Shamed by their excitement and helplessness, by their complicity with a foreigner, by the foreigner’s knowing what to do while they just shuffled and panicked, the townsmen contribute to a fund to buy a new jackass, and here Boot makes his mistake. He collects too much money, thinking the price will be high. If he keeps the money he will have been bought off, and the islanders make sure he can’t get rid of it. He is given a jackass, and when he tries to spend the fund on bringing a carnival to the island, finds himself entangled in a complicated plan for the growing of opium. Finally, weary of the battle with a culture so much older than he is, worn out by the endless negotiations designed to preserve some sort of honor and sense of the self, deserted by the American woman who had picked him up in the course of his adventure, he joins the carnival as a geek, biting off the head of a live chicken and finding a charmed peace in this complete abasement:

His gaze was distant and steady, since he was now safe, in league with everything he had despised, having found immunity by relinquishing all that had made struggle necessary: honor, character, word, anger.

There is something too cryptic about a lot of the novel’s transactions, a suggestion of dialogue out of Henry James shifted to a dusty taverna, and, as I say, the writing keeps reaching for effects that are more than a little lurid.
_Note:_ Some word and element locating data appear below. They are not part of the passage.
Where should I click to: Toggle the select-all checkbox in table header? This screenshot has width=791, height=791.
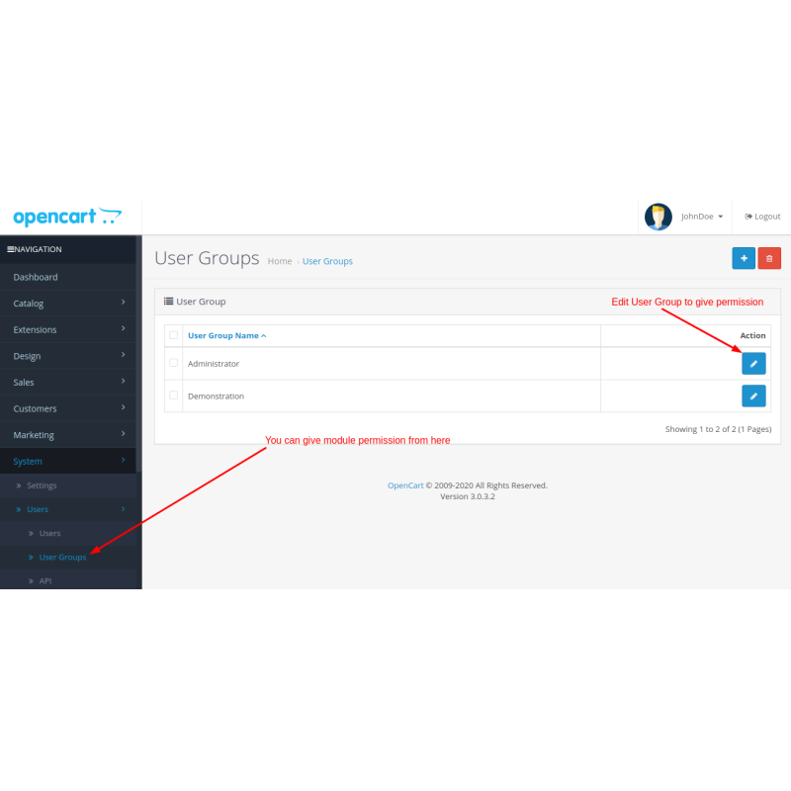click(173, 335)
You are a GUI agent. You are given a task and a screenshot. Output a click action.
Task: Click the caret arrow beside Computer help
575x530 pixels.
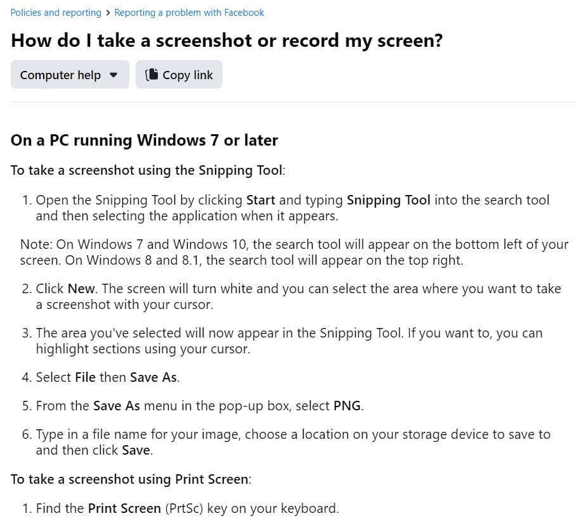(113, 75)
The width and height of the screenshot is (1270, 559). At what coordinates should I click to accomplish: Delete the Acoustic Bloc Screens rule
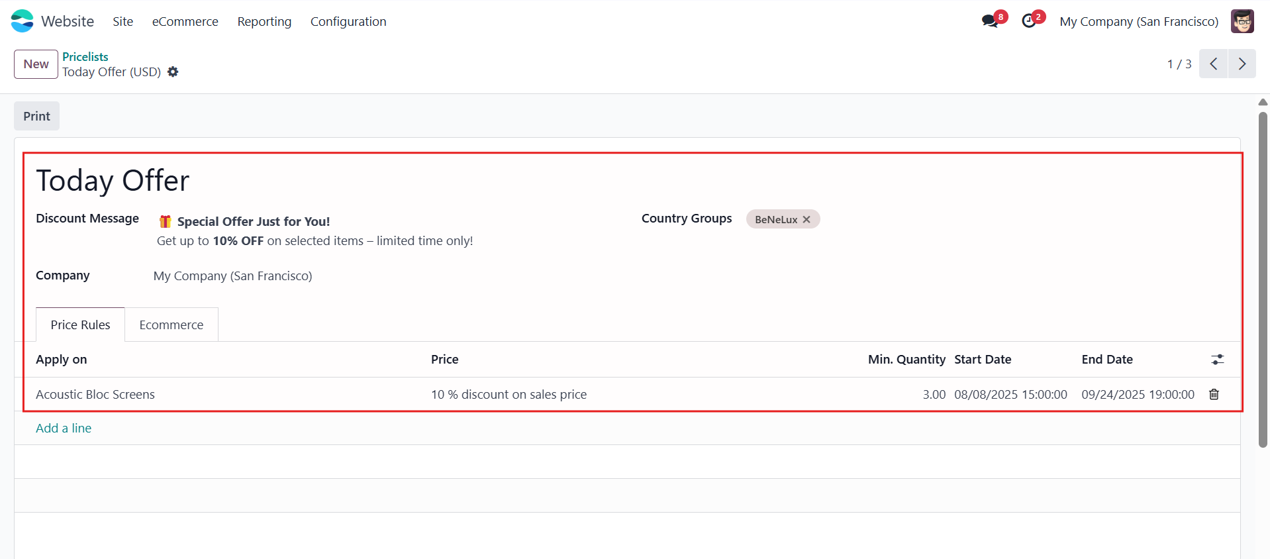click(x=1214, y=394)
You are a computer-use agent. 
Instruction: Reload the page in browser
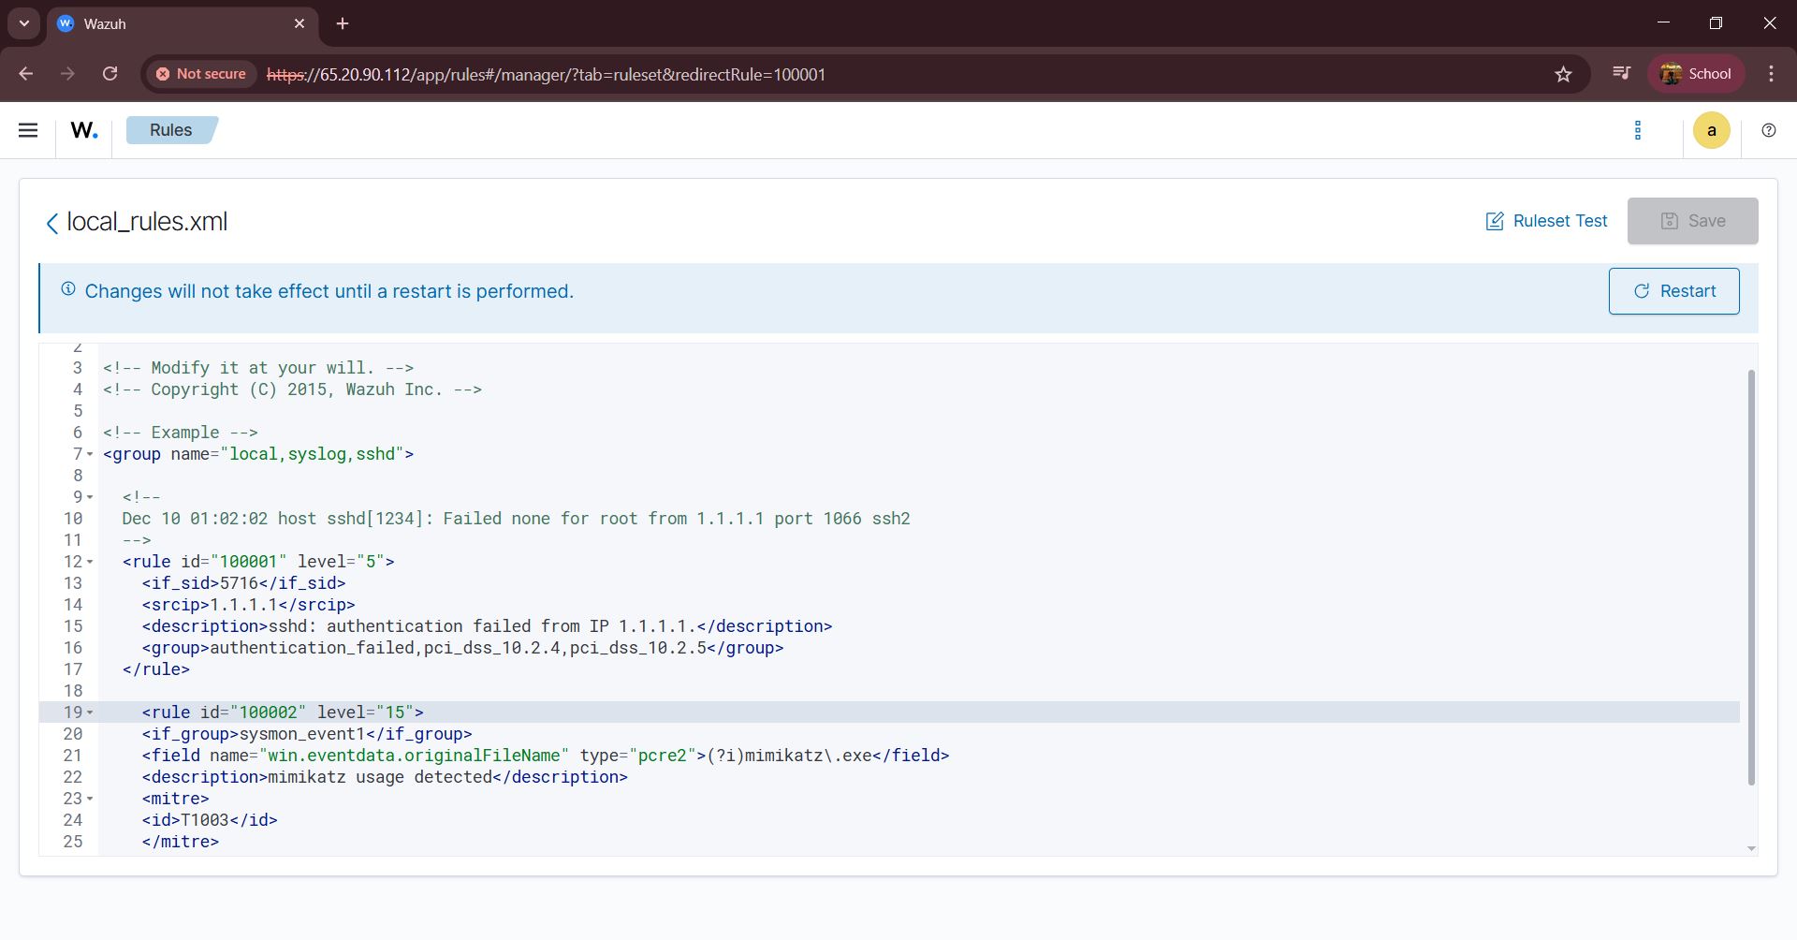pos(110,74)
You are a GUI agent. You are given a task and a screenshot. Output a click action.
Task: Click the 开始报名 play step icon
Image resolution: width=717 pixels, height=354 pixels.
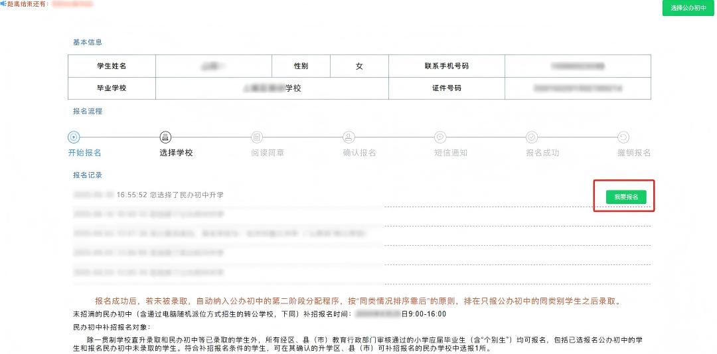click(x=74, y=137)
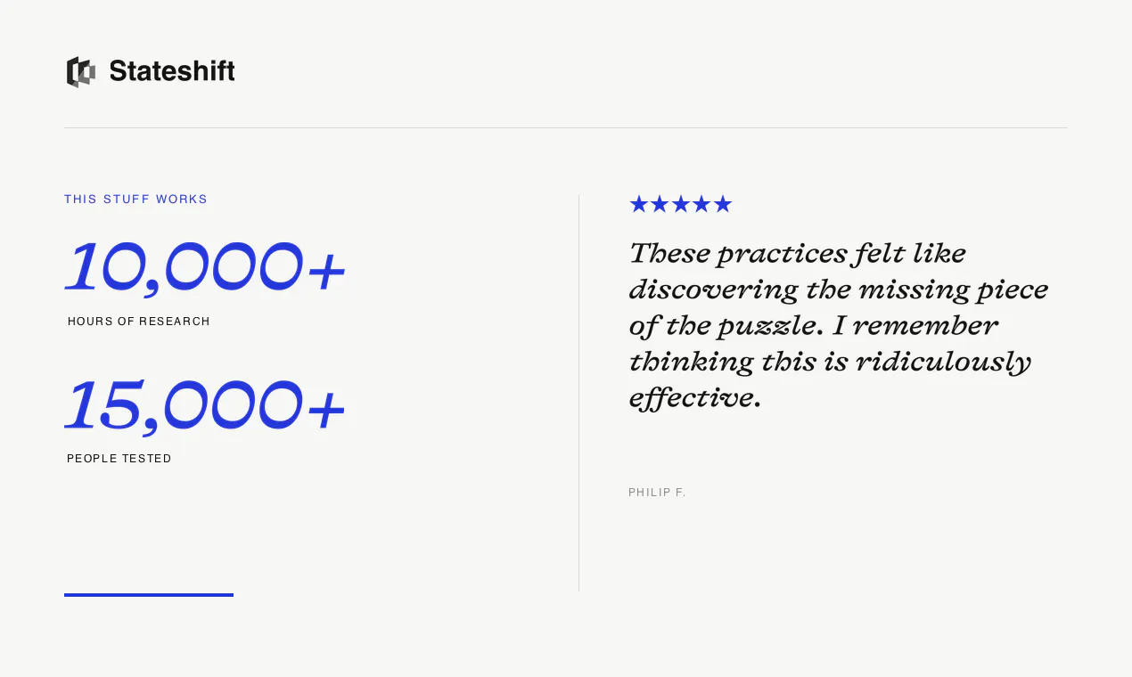Click the testimonial quote text
Viewport: 1132px width, 677px height.
(x=838, y=325)
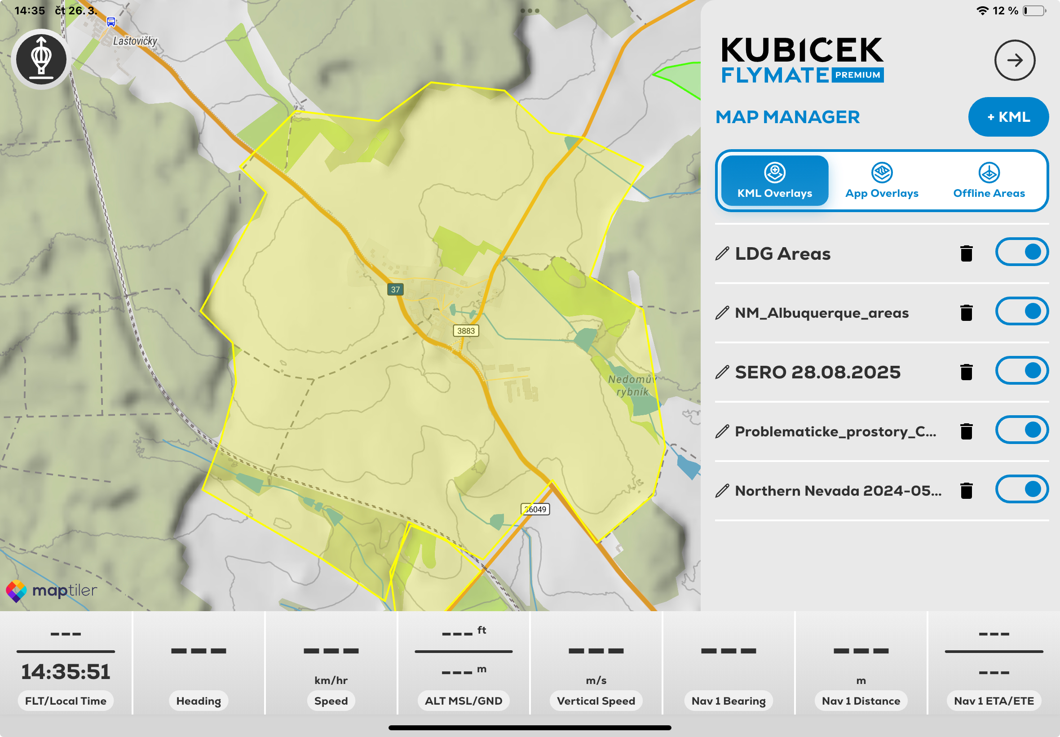The width and height of the screenshot is (1060, 737).
Task: Toggle the Northern Nevada overlay visibility
Action: click(1021, 489)
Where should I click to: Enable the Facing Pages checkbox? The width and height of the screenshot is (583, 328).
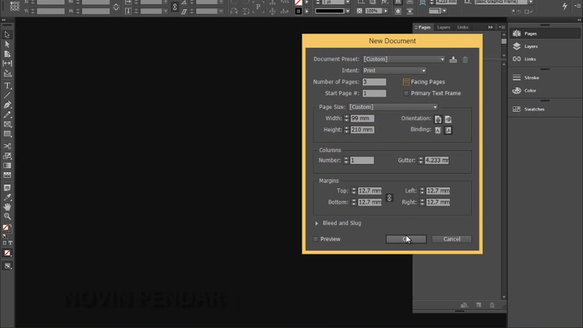(x=406, y=82)
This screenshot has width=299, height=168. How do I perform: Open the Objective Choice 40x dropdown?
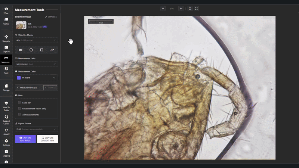point(36,40)
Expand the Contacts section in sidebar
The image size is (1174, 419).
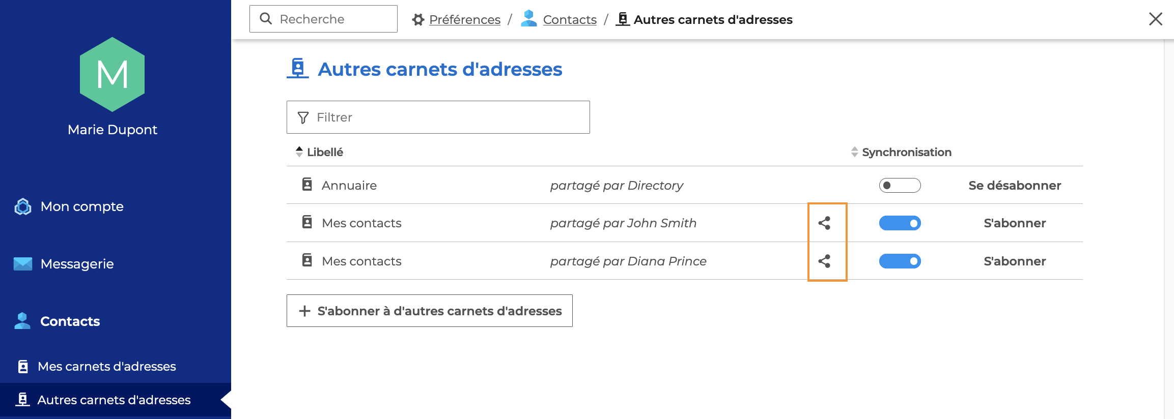70,321
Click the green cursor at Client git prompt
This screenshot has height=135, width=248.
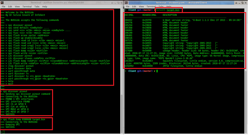point(157,71)
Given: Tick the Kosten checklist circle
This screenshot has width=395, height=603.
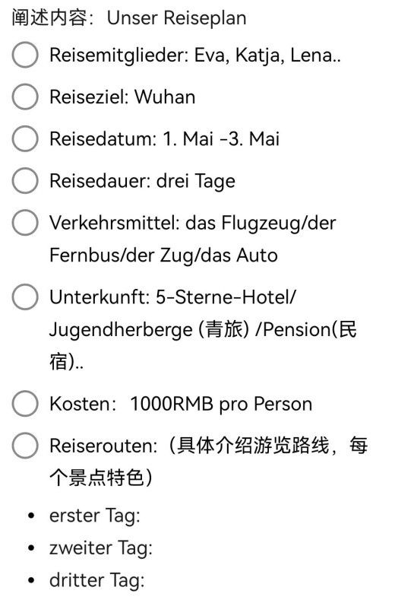Looking at the screenshot, I should click(x=25, y=404).
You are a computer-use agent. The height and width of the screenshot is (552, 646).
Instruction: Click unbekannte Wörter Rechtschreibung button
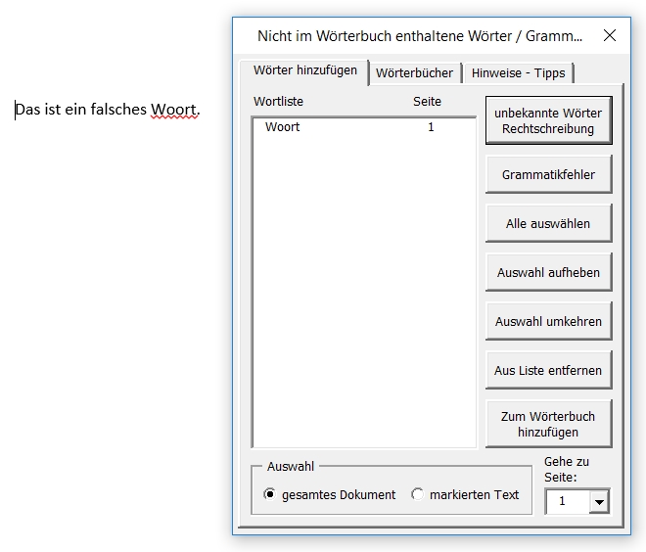(548, 120)
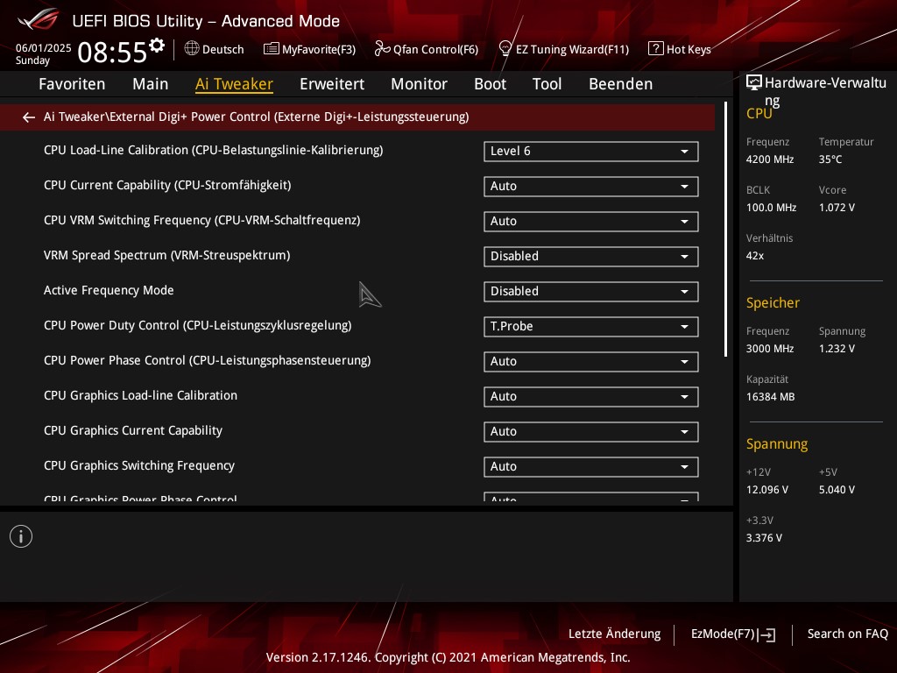This screenshot has width=897, height=673.
Task: Expand the CPU Graphics Load-line Calibration dropdown
Action: point(590,397)
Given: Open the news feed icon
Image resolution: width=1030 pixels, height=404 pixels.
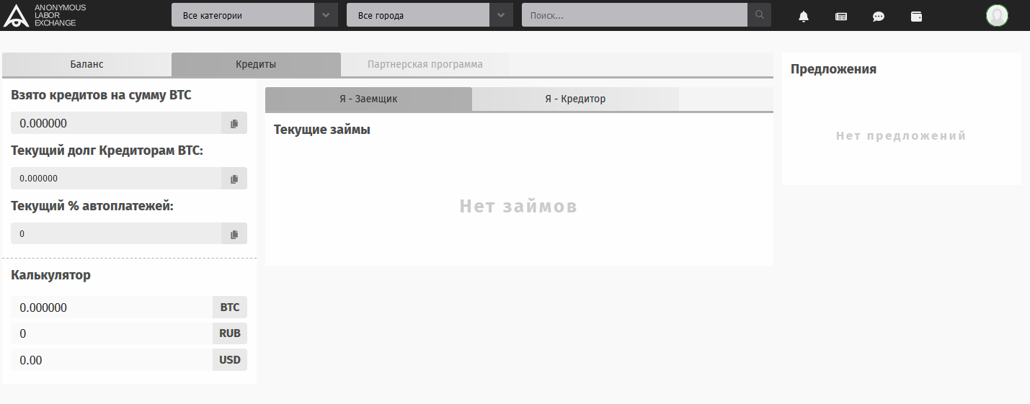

But the blending of emblematic and literal truth, to borrow Mojtabai’s terms again, is remarkable. The specificity of the island landscape, the clear characters and past history of the individual islanders, the careful tracing of Boot’s reactions to separate events, all help to pitch The Geek somewhere between reality and nightmare, as if it were a dream that had found its own geography in the material world, or a familiar piece of geography that had toppled into a dream. Boot, the double exile, drunk and alien, fills out his fiction as the characters in the other three novels don’t, and his Greek island will stand for many places where men of honor, beaten down by craftier antagonists and their own fatigue, have given up the ghost and subsided into humiliation.